Der Kabinettsausschuss, der sich dem Komplex Klimaschutz widmet, tagt erstmals am 10. April. Das berichtet energate. Das sogenannte Klimakabinett hat die Aufgabe, Maßnahmen zum Erreichen des Klimaschutzziels 2030 vorzubereiten. Die Implementierung hatte das Bundeskabinett Mitte März beschlossen. Der Bund reagiert damit auf den Entwurf des Klimaschutzgesetzes von Bundesumweltministerin Svenja Schulze.
Innerhalb der Koalition ist der Gesetzentwurf umstritten.

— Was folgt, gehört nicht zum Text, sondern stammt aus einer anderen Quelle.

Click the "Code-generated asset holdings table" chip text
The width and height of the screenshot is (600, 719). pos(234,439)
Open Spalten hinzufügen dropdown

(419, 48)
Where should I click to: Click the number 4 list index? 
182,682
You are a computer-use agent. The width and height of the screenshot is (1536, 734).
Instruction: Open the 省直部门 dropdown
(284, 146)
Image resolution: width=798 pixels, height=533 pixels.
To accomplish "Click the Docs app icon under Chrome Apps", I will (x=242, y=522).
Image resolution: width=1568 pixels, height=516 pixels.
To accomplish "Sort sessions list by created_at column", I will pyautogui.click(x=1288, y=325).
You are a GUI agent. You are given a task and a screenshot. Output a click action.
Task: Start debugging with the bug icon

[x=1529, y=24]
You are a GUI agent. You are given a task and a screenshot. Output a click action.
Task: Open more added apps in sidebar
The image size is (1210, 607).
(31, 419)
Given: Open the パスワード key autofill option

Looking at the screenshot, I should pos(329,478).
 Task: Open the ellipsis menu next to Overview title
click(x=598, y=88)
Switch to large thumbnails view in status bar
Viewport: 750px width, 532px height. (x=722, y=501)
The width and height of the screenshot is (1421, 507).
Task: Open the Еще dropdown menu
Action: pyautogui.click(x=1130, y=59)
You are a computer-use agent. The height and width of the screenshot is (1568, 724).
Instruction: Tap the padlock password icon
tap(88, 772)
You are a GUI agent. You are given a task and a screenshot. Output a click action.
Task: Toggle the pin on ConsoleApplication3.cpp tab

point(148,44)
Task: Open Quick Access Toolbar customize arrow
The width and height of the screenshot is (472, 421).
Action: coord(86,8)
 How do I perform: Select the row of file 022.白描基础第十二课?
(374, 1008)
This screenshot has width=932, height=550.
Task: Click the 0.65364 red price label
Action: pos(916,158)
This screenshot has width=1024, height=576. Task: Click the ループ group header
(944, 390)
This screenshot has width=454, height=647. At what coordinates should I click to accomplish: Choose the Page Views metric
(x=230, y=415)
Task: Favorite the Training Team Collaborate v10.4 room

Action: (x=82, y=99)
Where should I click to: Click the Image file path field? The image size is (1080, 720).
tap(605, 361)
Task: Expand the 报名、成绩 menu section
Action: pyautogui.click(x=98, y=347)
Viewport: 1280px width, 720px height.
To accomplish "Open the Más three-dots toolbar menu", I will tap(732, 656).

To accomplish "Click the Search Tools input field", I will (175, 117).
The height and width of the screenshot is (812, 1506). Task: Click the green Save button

Insbesondere die Union hatte die Bundesumweltministerin scharf kritisiert, weil ihr Gesetzentwurf unter anderem feste CO2-Einsparvorgaben für alle Ressorts vorsieht.
Im Deutschlandfunk hatte die Ministerin erst kürzlich ihren Gesetzentwurf sowie die damit verbundene Einrichtung des Kabinettsausschusses verteidigt. Spott aufgrund der Vielzahl der Ausschüsse gemäß dem Motto „Wenn man nicht mehr weiterweiß, gründet man einen Arbeitskreis“ sei unangebracht. Im Ausschuss kämen alle, die Verantwortung trügen für diesen Bereich, an einen Tisch zusammen, um gemeinsam diese Verantwortung wahrzunehmen „und nicht immer das Spiel machen, sonntags sagen, sie sind dafür, aber montags sich wegducken“.